**RECORDS FOR THIS EXERCISE:**
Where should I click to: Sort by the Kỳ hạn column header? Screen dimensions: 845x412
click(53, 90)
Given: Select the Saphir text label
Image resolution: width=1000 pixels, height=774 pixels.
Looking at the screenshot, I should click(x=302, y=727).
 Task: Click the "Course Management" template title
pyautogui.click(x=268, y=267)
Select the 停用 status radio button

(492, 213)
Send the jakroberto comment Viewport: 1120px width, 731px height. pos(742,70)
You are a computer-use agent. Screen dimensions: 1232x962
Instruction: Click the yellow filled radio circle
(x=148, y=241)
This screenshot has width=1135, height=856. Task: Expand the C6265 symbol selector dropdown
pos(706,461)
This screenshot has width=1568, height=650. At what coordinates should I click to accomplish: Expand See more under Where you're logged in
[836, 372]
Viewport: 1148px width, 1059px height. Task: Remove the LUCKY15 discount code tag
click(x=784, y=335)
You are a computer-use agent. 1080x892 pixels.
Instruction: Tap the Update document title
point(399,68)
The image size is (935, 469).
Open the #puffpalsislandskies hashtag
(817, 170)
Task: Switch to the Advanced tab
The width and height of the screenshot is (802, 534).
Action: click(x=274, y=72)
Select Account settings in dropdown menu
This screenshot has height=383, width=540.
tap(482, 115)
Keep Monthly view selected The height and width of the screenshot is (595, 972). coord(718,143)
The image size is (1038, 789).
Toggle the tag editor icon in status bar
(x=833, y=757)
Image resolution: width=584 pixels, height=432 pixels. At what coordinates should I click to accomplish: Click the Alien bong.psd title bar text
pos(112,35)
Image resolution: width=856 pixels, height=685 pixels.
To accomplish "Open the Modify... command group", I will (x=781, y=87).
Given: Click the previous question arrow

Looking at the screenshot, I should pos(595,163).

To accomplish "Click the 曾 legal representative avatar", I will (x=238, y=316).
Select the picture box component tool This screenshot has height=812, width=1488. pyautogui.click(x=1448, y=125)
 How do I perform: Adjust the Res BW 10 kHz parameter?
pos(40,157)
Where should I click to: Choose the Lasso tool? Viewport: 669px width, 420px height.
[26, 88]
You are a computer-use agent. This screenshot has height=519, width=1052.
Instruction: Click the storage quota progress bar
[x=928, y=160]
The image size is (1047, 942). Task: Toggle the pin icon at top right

**EXERCISE DIRECTIONS:** Here, the lines to copy run from the one containing "Given: Click the previous question arrow" to the final line of the listing; copy them exactly and nothing else.

**TASK SOLUTION:**
Given: Click the previous question arrow

Looking at the screenshot, I should pos(595,163).

To accomplish "Click the 曾 legal representative avatar", I will (x=238, y=316).
Select the picture box component tool This screenshot has height=812, width=1488. pyautogui.click(x=1448, y=125)
 How do I perform: Adjust the Res BW 10 kHz parameter?
pos(40,157)
Where should I click to: Choose the Lasso tool? Viewport: 669px width, 420px height.
[26, 88]
You are a computer-use agent. This screenshot has height=519, width=1052.
Instruction: Click the storage quota progress bar
[x=928, y=160]
The image size is (1047, 942). Task: Toggle the pin icon at top right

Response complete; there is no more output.